## Job
Copy out each line of the listing below word for word, leaving out the pictures.

>> begin Task inputs

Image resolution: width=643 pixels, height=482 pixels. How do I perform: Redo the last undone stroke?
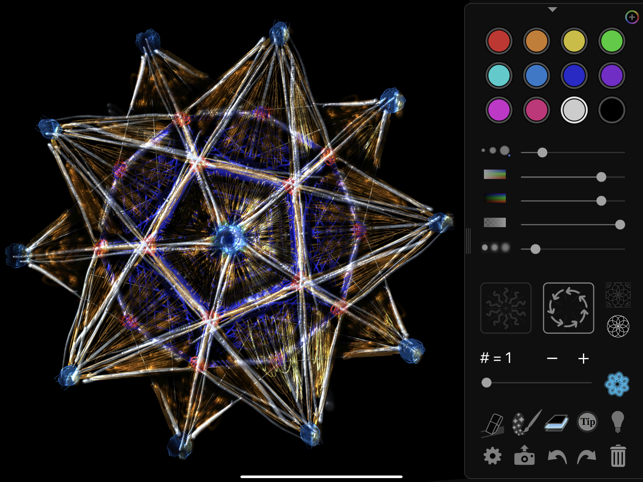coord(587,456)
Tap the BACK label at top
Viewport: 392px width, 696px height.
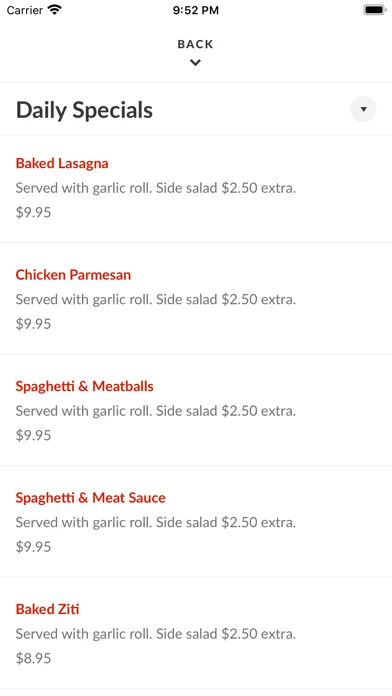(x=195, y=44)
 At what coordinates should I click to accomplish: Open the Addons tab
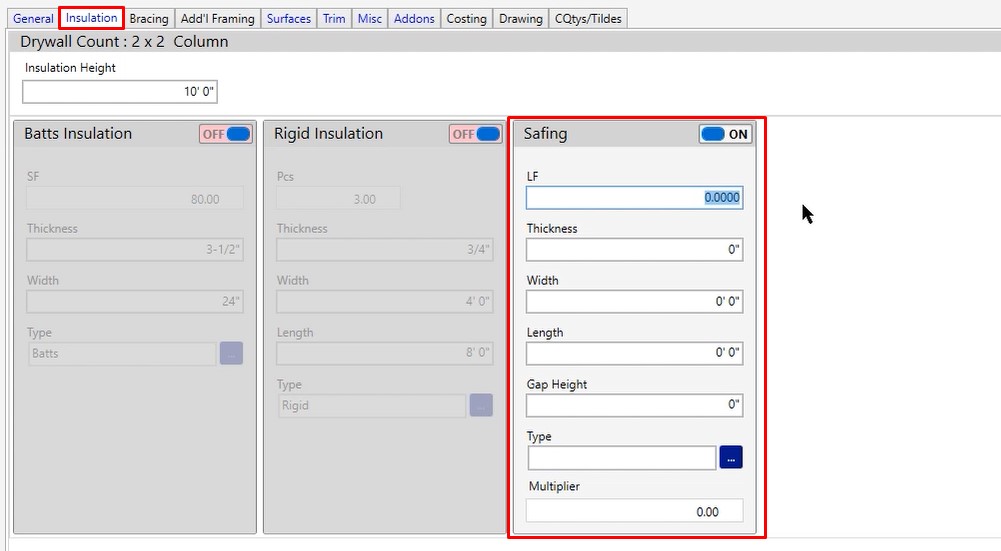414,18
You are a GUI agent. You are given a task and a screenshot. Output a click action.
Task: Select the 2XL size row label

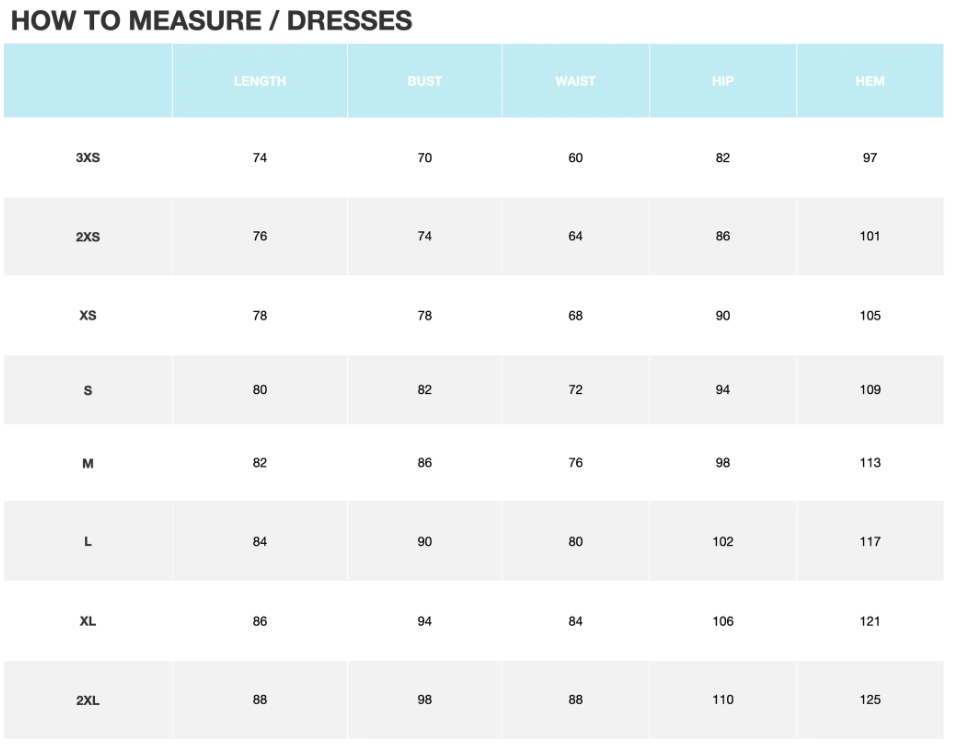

>> end Task inputs

## Task answer
Image resolution: width=643 pixels, height=482 pixels. How do I perform: Redo the last undone stroke?
coord(587,456)
Tap the BACK label at top
Viewport: 392px width, 696px height.
(x=195, y=44)
 At what coordinates should I click to accomplish: Open the Addons tab
414,18
You are a GUI agent. You are given a task and a screenshot. Output a click action.
Task: Select the 2XL size row label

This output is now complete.